ROSA DOS DOIS MUNDOS
Lucia Capuzzi
Editora: Paulinas
168 páginas
12,50 euros
“O sudário não tem bolsos”. Estamos em 2013. Em Roma, cerca de 300 mil fiéis enchem a praça de São Pedro para assistir à celebração eucarística de Domingo de Ramos, a primeira missa presidida pelo “Papa do fim do mundo”. A homilia segue a interrogação própria da data – como puderam aqueles que agora O aclamam, condená-lo à morte? -, e já vai longa quando o discurso é interrompido, em jeito de improviso, por esta curiosa frase: “A minha avó dizia-nos, a nós, meninos: «o sudário não tem bolsos»”. Não será tarefa fácil imaginar frase mais franciscana (no duplo sentido) do que este breve e incisivo elogio (em forma de aviso), do desapego às coisas terrenas, dito naquele tom a que nos habituaríamos algures entre o improviso e o artifício esmerado.
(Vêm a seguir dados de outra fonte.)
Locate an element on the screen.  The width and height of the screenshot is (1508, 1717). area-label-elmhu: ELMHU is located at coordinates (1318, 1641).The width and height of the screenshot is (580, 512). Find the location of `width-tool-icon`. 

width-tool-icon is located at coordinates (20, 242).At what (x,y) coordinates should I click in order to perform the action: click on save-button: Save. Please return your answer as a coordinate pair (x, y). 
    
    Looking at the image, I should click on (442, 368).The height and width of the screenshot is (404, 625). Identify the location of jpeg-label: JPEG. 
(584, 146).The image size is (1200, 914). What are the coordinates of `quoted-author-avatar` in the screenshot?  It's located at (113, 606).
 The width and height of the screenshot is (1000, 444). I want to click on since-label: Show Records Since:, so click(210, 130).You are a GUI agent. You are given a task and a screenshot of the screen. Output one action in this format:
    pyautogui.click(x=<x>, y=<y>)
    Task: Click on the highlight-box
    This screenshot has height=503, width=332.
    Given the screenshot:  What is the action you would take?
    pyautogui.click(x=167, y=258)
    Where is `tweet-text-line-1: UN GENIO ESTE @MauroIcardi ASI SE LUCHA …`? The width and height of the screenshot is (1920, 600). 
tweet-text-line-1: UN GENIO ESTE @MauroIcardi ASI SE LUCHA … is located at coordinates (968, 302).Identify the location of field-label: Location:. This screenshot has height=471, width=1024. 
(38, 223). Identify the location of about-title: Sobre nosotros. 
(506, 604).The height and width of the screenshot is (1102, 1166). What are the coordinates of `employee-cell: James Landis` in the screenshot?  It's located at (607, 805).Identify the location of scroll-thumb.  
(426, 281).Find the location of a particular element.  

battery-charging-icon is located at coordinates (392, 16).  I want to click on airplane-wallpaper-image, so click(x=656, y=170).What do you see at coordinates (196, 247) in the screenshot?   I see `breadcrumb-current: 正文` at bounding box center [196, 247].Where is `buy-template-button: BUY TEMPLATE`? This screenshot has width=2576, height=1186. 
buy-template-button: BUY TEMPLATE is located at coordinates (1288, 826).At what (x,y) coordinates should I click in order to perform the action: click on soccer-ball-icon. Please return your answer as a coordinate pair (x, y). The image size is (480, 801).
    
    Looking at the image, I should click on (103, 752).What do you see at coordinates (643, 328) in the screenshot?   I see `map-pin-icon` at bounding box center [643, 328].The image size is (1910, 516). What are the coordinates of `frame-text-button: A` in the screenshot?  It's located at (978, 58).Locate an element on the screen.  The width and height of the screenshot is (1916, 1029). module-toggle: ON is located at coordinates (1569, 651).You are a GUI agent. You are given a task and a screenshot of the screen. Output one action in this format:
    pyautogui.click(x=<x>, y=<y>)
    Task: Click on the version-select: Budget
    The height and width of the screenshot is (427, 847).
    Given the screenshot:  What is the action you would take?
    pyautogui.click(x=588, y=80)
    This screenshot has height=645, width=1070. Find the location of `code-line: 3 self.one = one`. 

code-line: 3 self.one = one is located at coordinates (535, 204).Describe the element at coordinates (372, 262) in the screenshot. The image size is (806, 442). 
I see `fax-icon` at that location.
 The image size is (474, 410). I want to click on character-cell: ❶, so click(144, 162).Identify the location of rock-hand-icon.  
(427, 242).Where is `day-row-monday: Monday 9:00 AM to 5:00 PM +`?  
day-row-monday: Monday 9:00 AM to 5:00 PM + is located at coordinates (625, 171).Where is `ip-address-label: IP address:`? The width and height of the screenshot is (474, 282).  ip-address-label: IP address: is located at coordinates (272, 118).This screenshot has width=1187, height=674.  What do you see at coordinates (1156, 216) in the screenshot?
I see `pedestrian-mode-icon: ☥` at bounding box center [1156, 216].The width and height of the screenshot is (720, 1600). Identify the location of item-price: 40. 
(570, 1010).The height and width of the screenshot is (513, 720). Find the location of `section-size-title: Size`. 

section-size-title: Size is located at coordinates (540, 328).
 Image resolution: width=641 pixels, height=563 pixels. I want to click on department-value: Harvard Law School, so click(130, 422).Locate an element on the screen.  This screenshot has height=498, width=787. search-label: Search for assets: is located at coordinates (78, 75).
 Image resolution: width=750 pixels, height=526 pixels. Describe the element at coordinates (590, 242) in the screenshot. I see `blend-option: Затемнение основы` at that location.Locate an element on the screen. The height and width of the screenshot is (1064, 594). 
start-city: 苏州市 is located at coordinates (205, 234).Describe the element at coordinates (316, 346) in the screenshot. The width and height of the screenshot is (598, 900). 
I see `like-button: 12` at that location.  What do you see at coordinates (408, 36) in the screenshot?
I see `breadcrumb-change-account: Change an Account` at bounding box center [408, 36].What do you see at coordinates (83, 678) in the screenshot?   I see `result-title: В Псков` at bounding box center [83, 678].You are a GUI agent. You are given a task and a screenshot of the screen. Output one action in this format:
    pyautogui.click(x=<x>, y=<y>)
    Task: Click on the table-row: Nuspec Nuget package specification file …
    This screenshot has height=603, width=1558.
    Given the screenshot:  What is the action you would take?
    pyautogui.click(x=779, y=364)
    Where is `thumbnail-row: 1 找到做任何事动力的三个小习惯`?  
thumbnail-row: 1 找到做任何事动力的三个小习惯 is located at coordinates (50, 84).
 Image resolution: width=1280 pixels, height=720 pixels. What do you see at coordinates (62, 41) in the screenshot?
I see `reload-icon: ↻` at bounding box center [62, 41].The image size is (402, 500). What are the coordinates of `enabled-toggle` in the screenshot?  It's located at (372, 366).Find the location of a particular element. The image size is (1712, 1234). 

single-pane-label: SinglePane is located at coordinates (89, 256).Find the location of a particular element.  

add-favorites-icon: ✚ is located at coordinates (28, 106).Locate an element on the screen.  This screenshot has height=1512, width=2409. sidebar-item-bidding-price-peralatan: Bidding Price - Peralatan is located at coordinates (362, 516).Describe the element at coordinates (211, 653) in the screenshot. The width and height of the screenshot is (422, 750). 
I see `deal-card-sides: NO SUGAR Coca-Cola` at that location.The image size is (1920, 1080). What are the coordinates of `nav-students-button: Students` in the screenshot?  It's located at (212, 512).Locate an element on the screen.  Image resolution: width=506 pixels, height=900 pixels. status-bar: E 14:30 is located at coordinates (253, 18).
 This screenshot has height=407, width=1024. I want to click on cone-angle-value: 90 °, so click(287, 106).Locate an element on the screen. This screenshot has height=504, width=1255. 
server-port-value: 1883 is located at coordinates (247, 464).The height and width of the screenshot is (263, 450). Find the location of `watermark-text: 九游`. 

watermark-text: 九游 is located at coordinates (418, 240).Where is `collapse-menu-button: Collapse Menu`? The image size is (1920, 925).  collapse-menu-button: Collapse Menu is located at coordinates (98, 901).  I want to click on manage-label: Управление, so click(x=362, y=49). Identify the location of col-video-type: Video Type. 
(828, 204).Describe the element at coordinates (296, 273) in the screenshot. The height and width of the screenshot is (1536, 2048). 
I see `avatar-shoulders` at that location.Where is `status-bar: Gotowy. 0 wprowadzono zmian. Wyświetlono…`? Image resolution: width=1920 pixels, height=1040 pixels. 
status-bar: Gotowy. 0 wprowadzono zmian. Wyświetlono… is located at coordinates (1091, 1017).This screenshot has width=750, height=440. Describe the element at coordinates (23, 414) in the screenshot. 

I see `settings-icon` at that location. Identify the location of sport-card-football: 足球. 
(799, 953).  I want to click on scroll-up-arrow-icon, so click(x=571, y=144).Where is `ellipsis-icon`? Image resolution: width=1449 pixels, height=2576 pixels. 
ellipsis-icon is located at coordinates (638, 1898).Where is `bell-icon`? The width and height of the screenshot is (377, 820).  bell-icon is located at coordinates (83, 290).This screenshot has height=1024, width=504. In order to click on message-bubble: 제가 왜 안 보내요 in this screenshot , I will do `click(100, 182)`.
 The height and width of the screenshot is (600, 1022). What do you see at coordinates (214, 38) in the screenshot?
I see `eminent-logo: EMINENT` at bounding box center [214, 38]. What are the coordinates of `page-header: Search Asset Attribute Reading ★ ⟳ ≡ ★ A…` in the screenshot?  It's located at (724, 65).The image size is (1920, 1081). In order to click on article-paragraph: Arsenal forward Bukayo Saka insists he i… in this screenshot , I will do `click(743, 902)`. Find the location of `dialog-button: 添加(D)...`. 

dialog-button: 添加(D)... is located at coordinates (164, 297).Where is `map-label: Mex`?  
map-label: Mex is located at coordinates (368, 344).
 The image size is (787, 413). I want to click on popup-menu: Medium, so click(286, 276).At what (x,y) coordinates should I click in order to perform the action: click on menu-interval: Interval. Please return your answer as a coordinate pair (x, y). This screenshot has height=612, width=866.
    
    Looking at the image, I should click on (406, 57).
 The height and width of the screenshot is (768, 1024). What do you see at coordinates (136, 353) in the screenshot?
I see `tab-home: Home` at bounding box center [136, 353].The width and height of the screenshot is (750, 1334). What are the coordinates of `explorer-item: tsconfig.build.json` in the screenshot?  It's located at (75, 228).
E quem é esta “avó Rosa”, de quem o Papa Francisco, num mês de pontificado, já tinha falado, publicamente, mais do que uma vez? A pergunta, naturalmente, vai sendo feita por muitos dos que então acompanham mais de perto o trajeto do novo pontífice. Entre eles conta-se Lucia Capuzzi, uma jornalista italiana, que decide investigar a vida dessa mulher com quem, dizia o próprio, o papa tinha “aprendido a rezar”. Dessa investigação resultou “Rosa de dois mundos”, uma interessante incursão da vida desta militante católica que teve um papel fundamente na educação do mais importante líder espiritual do mundo.
Para reconstituir a história da “avó Rosa” (na obra, quase metonímia para a família Bergoglio ou até a identidade “porteña”), a autora percorreu arquivos dos dois lados do atlântico, entrevistou dezenas de pessoas, mas evita, com sensatez, a ortodoxia do género biográfico. E é com habilidade que, indo do particular para o geral, nos leva a surpreender alguma da experiência criadora do património de inestimável valor que o “Papa do fim do mundo” trouxe ao coração da catolicidade – do florescimento de experiências pastorais nas periferias da sociedade, à opção preferencial pelos pobres (não como escolha de classe em oposição aos ricos, mas como ponto de vista privilegiado sobre a realidade).